- Born: June 10, 1979 (age 46) Toronto, Ontario, Canada
- Height: 6 ft 1 in (185 cm)
- Weight: 189 lb (86 kg; 13 st 7 lb)
- Position: Centre
- Shot: Left
- Played for: Calgary Flames Lukko HC Milano ERC Ingolstadt Füchse Duisburg Nottingham Panthers
- National team: Canada
- NHL draft: 6th overall, 1997 Calgary Flames
- Playing career: 1999–2011

= Daniel Tkaczuk =

Canadian ice hockey player and coach

Daniel Tkaczuk (born June 10, 1979) is a Canadian ice hockey coach and former centre who played 19 games in the National Hockey League for the Calgary Flames. He served as an associate coach of the Springfield Thunderbirds of the American Hockey League, before being promoted to interim head coach for the remainder of the 2023–24 AHL season. As of November 2024, he is currently serving as a Performance Coach consultant with the Toronto Sceptres in the PWHL.

==Playing career==
Tkaczuk was born in Toronto, Ontario. As a youth, he played in the 1993 Quebec International Pee-Wee Hockey Tournament with Toronto Marlboros minor ice hockey team.

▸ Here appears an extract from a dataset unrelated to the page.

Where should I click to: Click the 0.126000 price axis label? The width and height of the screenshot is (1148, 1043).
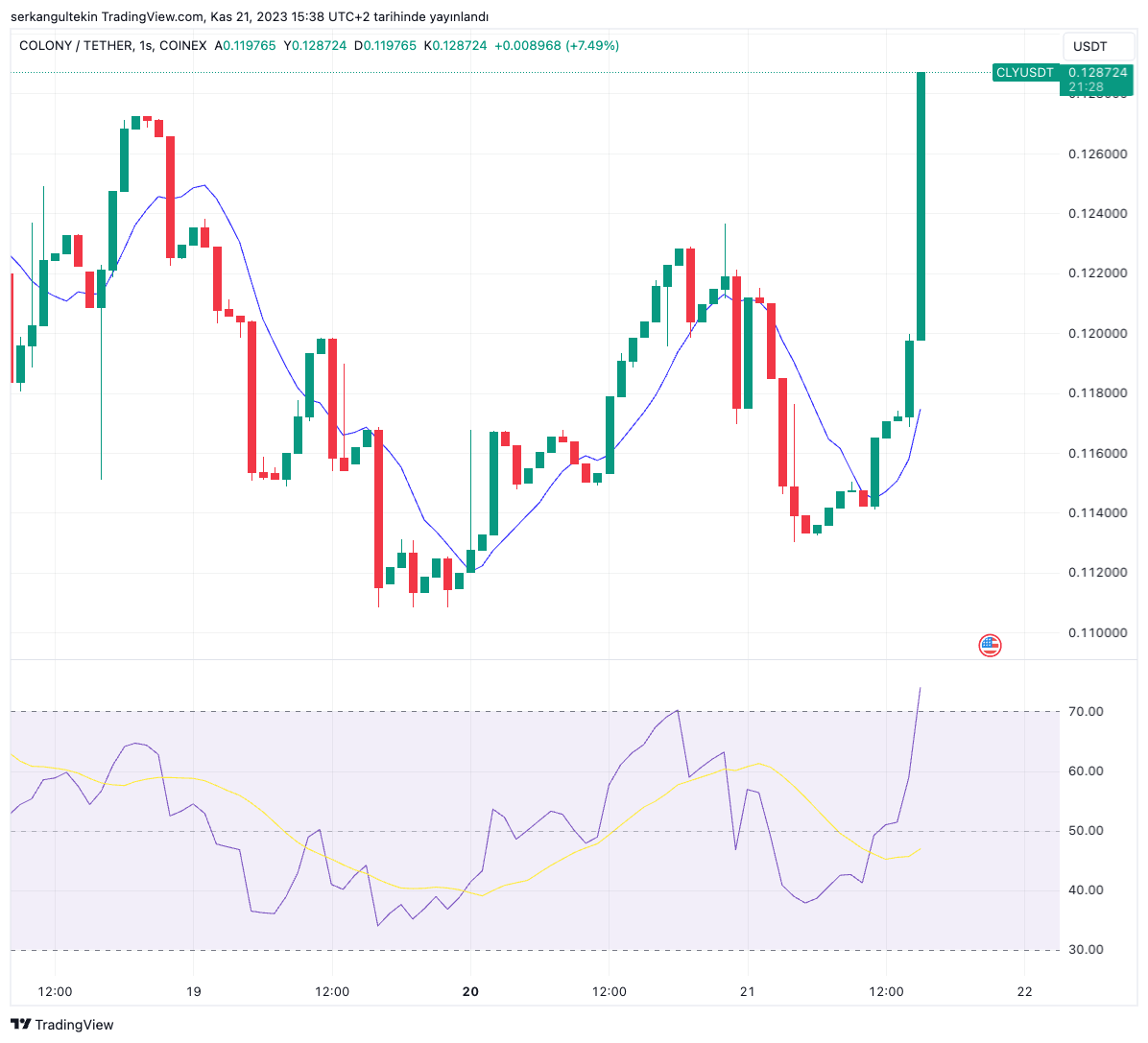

He was selected sixth overall in the 1997 NHL Entry Draft by the Calgary Flames. He represented Canada at the 1999 World Junior Ice Hockey Championships, where he won a silver medal and led the team in scoring. Tkaczuk was named to the American Hockey League's All-Rookie Team the following season. He played in the National Hockey League for the Calgary Flames during the 2001–02 campaign but suffered a severe concussion in a game against the Arizona Coyotes during his 19th game. He returned to the minors and never saw NHL action again.

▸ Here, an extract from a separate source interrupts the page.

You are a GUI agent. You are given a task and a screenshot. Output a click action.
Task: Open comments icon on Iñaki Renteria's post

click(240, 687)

Tkaczuk left the Flames system at the end of 2000–01 after winning the Calder Cup when traded along with Fred Brathwaite, Sergei Varlamov, and a 2001 ninth-round pick to the St. Louis Blues for goaltender Roman Turek on June 23, 2001. He would then play two more years in the AHL for the Worcester IceCats and after being released by the St. Louis Blues, for the Bridgeport Sound Tigers.

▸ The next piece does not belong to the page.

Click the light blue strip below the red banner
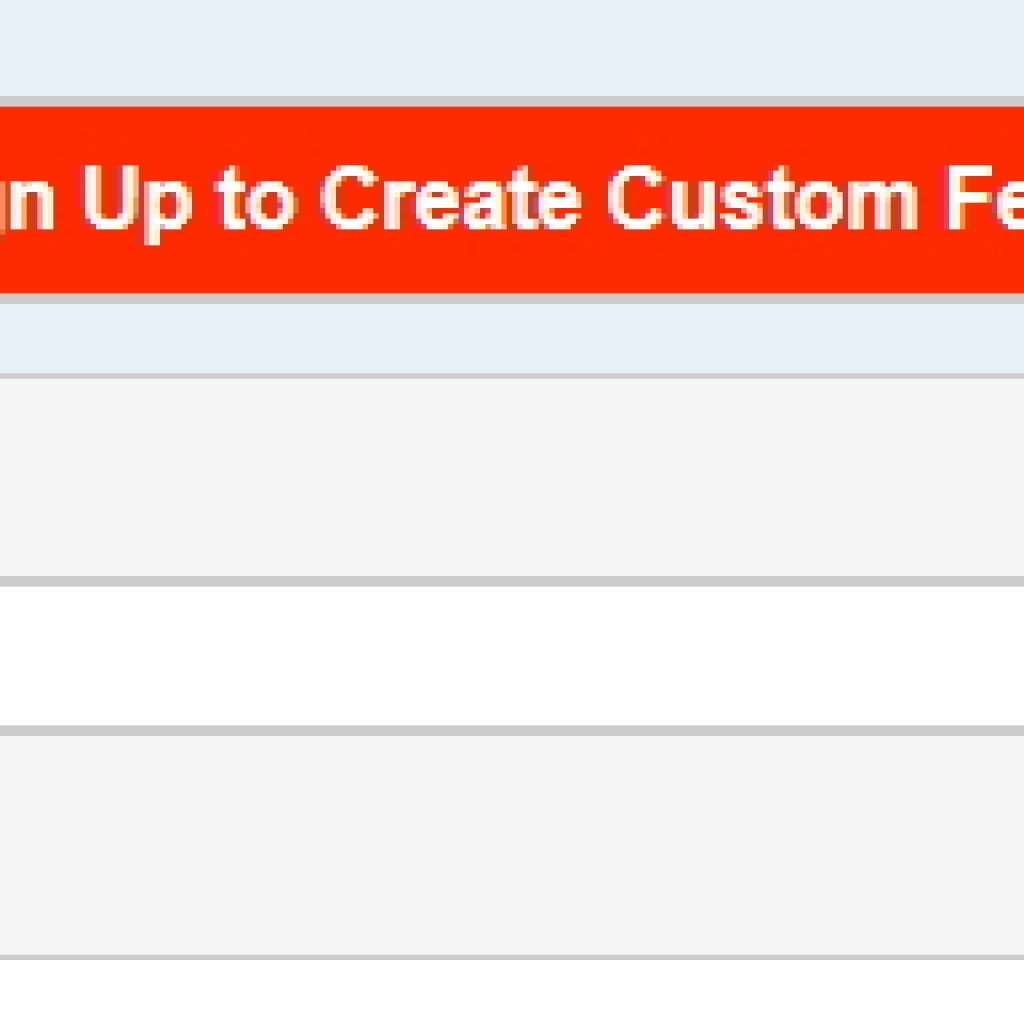The width and height of the screenshot is (1024, 1024). pos(512,338)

Unhappy with his shaky status in the minors, he tried his luck in Europe, spending the 2003–04 season with Lukko of Finland's major league, the SM-liiga, where his numbers were respectable, but not impressive enough to earn him a significant profile in Finland.

Tkaczuk then turned to Milan, the highest-paying club in the Italian league, where he enjoyed considerable success, maintaining his preeminence even during the 2004–05 season when the squad was strengthened by the arrival of NHL players during the NHL lockout. He led Milan in goals (23), assists (33), and points (56) during the regular season and playoffs, good enough for third place overall in Serie A scoring. Thanks to those solid numbers, Tkaczuk was one of three Milan players, along with defenceman Marc Savard and veteran forward Ryan Savoia, named to Team Canada's roster for the 2004 Loto Cup in Slovakia. Milan went on to win the national title, their fourth in a row, defeating Cortina in the finals.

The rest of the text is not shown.